#### TASK INPUT:
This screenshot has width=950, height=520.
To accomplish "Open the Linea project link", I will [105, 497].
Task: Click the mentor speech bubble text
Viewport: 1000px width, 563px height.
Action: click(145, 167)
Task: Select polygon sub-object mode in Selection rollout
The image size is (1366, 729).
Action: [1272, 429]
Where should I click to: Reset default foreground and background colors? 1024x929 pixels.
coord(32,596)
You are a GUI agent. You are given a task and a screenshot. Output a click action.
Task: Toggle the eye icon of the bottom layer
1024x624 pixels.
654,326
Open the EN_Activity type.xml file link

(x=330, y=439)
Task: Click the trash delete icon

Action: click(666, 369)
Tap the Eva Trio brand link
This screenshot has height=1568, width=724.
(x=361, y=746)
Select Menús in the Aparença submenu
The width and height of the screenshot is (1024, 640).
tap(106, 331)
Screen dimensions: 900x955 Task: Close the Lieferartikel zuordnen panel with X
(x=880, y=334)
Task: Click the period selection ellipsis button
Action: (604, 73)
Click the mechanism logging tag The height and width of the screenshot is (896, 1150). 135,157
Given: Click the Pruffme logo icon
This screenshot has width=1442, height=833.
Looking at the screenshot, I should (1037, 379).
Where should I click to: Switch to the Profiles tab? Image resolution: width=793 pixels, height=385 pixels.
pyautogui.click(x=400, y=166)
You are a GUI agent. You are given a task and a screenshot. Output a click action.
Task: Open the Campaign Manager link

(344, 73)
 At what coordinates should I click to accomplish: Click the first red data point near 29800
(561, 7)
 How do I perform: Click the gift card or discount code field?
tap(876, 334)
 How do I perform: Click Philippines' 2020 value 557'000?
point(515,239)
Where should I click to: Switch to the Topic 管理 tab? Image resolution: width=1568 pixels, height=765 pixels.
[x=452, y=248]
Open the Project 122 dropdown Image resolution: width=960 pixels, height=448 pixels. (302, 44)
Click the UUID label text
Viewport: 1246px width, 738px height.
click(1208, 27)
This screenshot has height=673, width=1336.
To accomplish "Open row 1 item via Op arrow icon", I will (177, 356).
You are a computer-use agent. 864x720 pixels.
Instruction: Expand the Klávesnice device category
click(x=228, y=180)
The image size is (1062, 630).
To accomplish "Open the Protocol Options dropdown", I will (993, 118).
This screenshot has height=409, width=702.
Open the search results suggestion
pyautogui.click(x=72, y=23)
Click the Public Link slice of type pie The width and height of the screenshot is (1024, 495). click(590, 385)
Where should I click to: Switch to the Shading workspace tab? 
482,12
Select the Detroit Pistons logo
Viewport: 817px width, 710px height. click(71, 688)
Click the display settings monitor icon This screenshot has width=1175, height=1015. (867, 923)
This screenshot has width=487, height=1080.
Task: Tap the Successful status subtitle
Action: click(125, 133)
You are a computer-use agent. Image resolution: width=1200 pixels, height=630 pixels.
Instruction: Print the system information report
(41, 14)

#### TASK DETAILS:
Please state the number of lines in the listing that include the word "agent", with no other words.

#### SOLUTION TO THE PROBLEM:
4